DevOps and the Infrastructure Dumpster Fire


dumpsterfire2

We had a rousing discussion about DevOps at Cloud Field Day this week. The delegates talked about how DevOps was totally a thing and it was the way to go. Being the infrastructure guy, I had to take a bit of umbrage at their conclusions and go on a bit of a crusade myself to defend infrastructure from the predations of developers.

Stable, Boy

DevOps folks want to talk about continuous integration and continuous deployment (CI/CD) all the time. They want the freedom to make changes as needed to increase bandwidth, provision ports, and rearrange things to fit development timelines and such. It’s great that they have they thoughts and feelings about how responsive the network should be to their whims, but the truth of infrastructure today is that it’s on the verge of collapse every day of the week.

Networking is often a “best effort” type of configuration. We monkey around with something until it works, then roll it into production and hope it holds. As we keep building more patches on to of patches or try to implement new features that require something to be disabled or bypassed, that creates a house of cards that is only as strong as the first stiff wind. It’s far too easy to cause a network to fall over because of a change in a routing table or a series of bad decisions that aren’t enough to cause chaos unless done together.
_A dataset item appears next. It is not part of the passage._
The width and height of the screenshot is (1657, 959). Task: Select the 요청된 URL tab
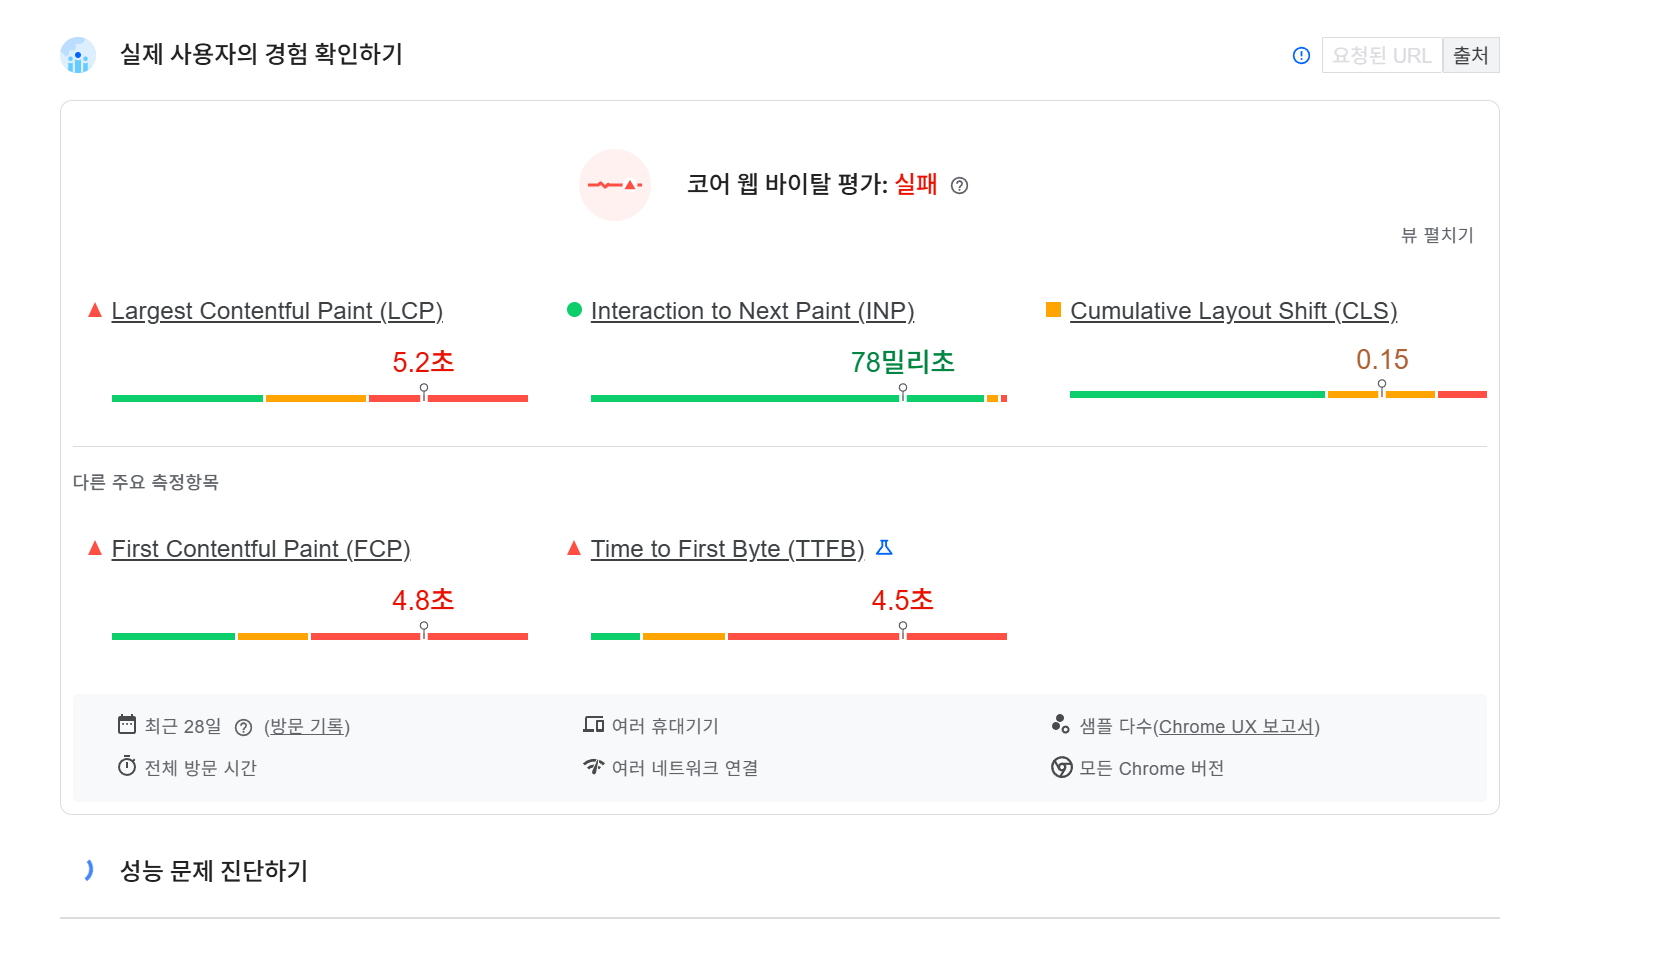coord(1381,55)
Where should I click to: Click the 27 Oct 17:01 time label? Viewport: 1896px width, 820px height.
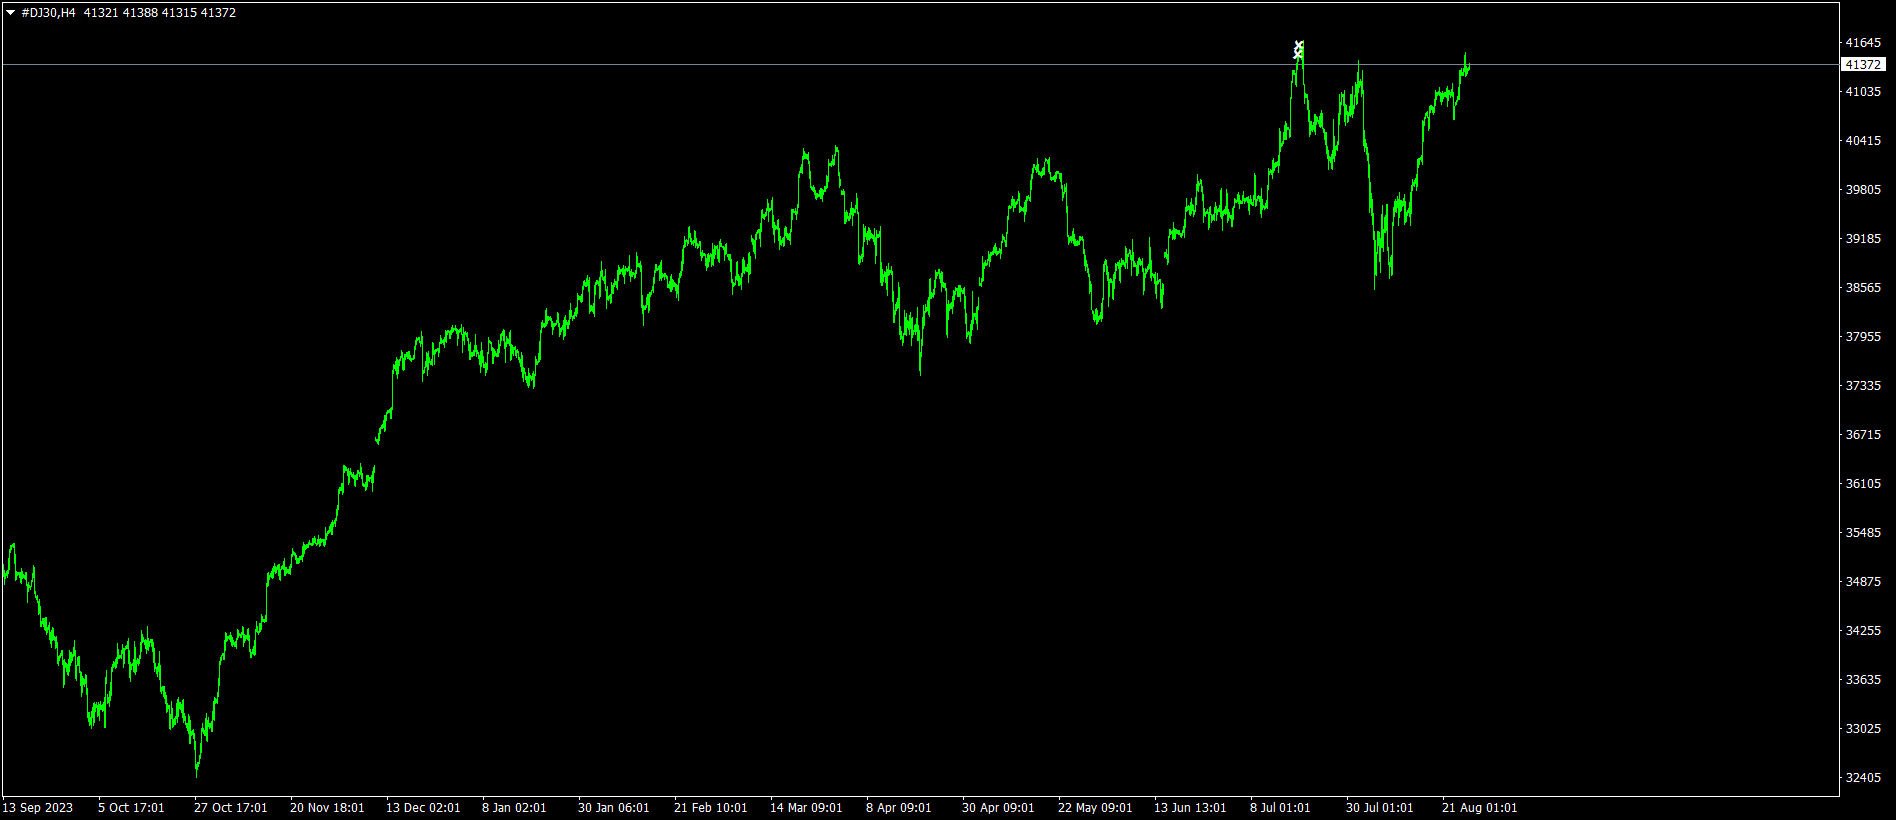(231, 808)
Jason Nash (@TheJasonNash) said that DevOps is great because it means communication. Developers are no longer throwing things over the wall for Operations to deal with. The problem is that the boulder they were historically throwing over in the form of monolithic patches that caused downtime was replaced by the storm of arrows blotting out the sun. Each individual change isn’t enough to cause disaster, but three hundred of them together can cause massive issues.

arrows-blot-out-the-sun-800x500

Networks are rarely stable. Yes, routing tables are mostly stabilized so long as no one starts withdrawing routes. Layer 2 networks are stable only up to a certain size. The more complexity you pile on networks, the more fragile they become. The network really only is one fat-fingered VLAN definition or VTP server mode foul up away from coming down around our ears. That’s not a system that can support massive automation and orchestration. Why?

The Utility of Stupid Networking

The network is a source of pain not because of finicky hardware, but because of applications and their developers. When software is written, we have to make it work. If that means reconfiguring the network to suit the application, so be it. Networking pros have been dealing with crap like this for decades. Want proof?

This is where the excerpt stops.